Die Wurzeln vieler gegenwärtiger Konflikte reichen Janz zufolge bis in die Zeit des Ersten Weltkriegs zurück, als das österreichisch-ungarische, das russische und das osmanische Vielvölkerreich zusammenbrachen. Der Krieg in Syrien oder in der Ukraine sind nur zwei Beispiele, die Margit Wunsch Gaarmann nennt: „Bei der Tagung werden Expertinnen und Experten, die zu diesen Regionen arbeiten, darüber diskutieren, wie grundlegende Friedenskonzepte entwickelt werden können.“

In der gegenwärtigen politischen Weltlage sieht Oliver Janz zahlreiche Analogien zur Zwischenkriegszeit: zum Beispiel die Störungen im amerikanisch-europäischen Verhältnis oder die Tendenzen zu Populismus und Demokratiefeindschaft in großen Teilen der Welt. „Die Frage, wie sich verhindern lässt, dass die Entwicklung heute einen ähnlichen Gang nimmt wie nach dem Ersten Weltkrieg, soll auf der Konferenz behandelt werden“, sagt der Historiker. „Schließlich wollen wir nicht erneut bei 1933 oder 1939 landen.“

Wie sich Nationen erinnern, sagt viel über ihr Selbstverständnis aus

Auch unterschiedliche Erinnerungskulturen sind Thema der Konferenz: So sei die Machtübernahme der Nationalsozialisten 1933 und der deutsche Angriffskrieg auf die europäischen Nachbarn von 1939 an vor allem im kollektiven Gedächtnis der Deutschen eng mit den Folgen des Ersten Weltkriegs verknüpft. Andere Nationen erinnerten sich mitunter völlig anders, sagt Oliver Janz. In Großbritannien etwa werde der Erste Weltkrieg von vielen, wenn auch nicht von allen, als gerechter Krieg für die Freiheit betrachtet.

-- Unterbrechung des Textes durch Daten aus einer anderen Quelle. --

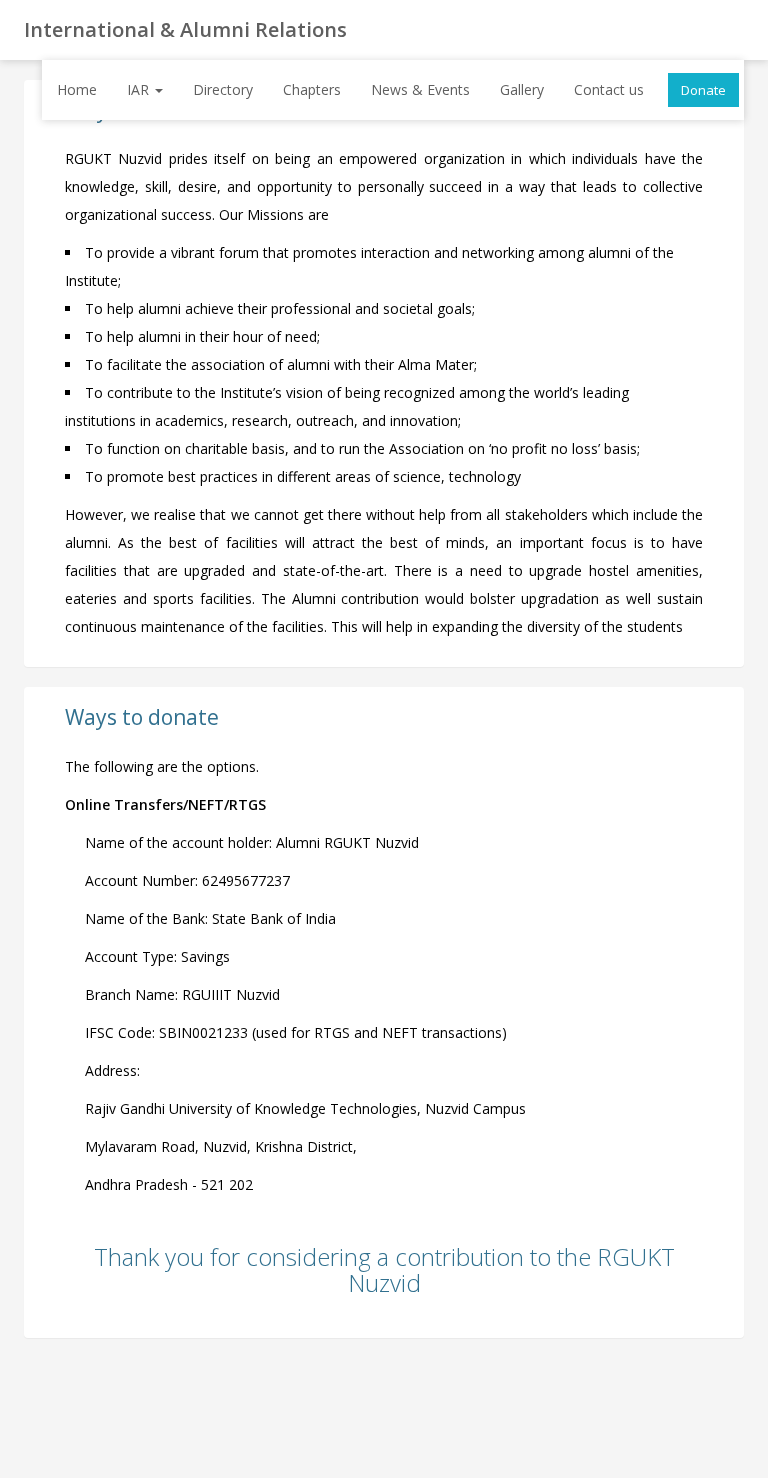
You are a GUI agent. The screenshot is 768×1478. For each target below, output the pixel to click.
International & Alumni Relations (185, 29)
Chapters (312, 89)
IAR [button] (140, 89)
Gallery (522, 89)
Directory (223, 89)
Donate (703, 90)
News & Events (420, 89)
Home (77, 89)
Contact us (609, 89)
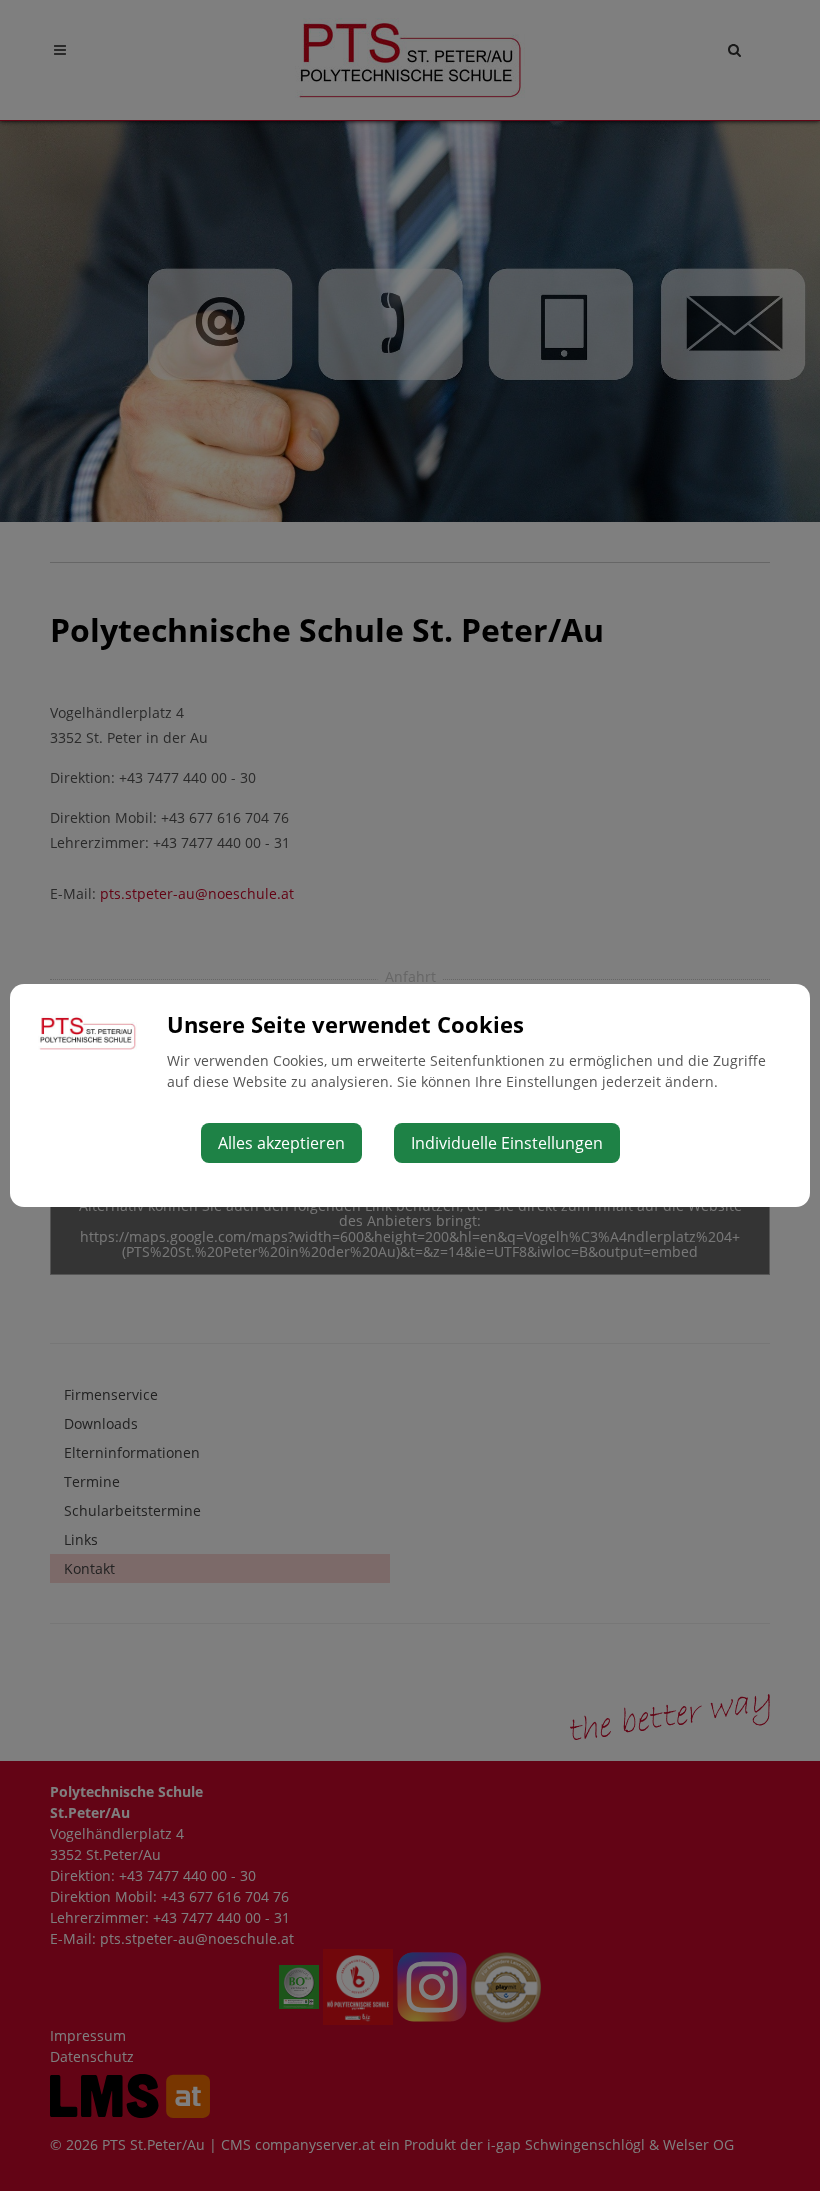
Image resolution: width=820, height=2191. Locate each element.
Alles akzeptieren (281, 1143)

Auch für Länder wie Polen oder Tschechien, die nach 1918 ihre staatliche Unabhängigkeit erlangt haben, sei das Kriegsende ein Anlass zu positiver Erinnerung, durch die die nationale Einheit gestärkt werden solle. Und für Australien sei ausgerechnet die verlustreiche Landung auf der türkischen Halbinsel Gallipoli am 25. April 1915 zu einem nationalen Gründungsmythos geworden: Es war die erste Militärkampagne, an der das Land nicht mehr als Kolonie, sondern als weitgehend selbstständiger Staat teilgenommen hat. So habe Australien in die Feierlichkeiten zum 100. Jahrestag im Verhältnis zu seiner Einwohnerzahl finanziell rund 92 Mal mehr investiert als zum Beispiel Deutschland.

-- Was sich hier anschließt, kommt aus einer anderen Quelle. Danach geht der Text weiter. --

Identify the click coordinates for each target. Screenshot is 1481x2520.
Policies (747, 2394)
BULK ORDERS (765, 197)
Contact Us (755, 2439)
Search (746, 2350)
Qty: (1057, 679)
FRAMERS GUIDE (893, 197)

In Deutschland sei die Erinnerung an den Ersten Weltkrieg schon lange keine nationale Angelegenheit mehr, sagt Oliver Janz. Die Gedenkveranstaltungen rund um die Hundertjahrfeier – etwa im vergangenen November die Eröffnung des Erinnerungszentrums auf dem Hartmannsweilerkopf in den Vogesen – hätten besonders eindrücklich gezeigt, wie eng die deutsche Erinnerungskultur mittlerweile mit dem Gedenken der französischen Nachbarn verbunden sei. Es sei deshalb nur folgerichtig, so der Historiker, dass die Initiative zur Konferenz „Frieden gewinnen“ auf den deutsch-französischen Ministerrat zurückgehe, dass die Veranstaltung in Kooperation mit Institutionen in Deutschland und Frankreich organisiert werde und unter der Schirmherrschaft der Außenministerien beider Länder stehe.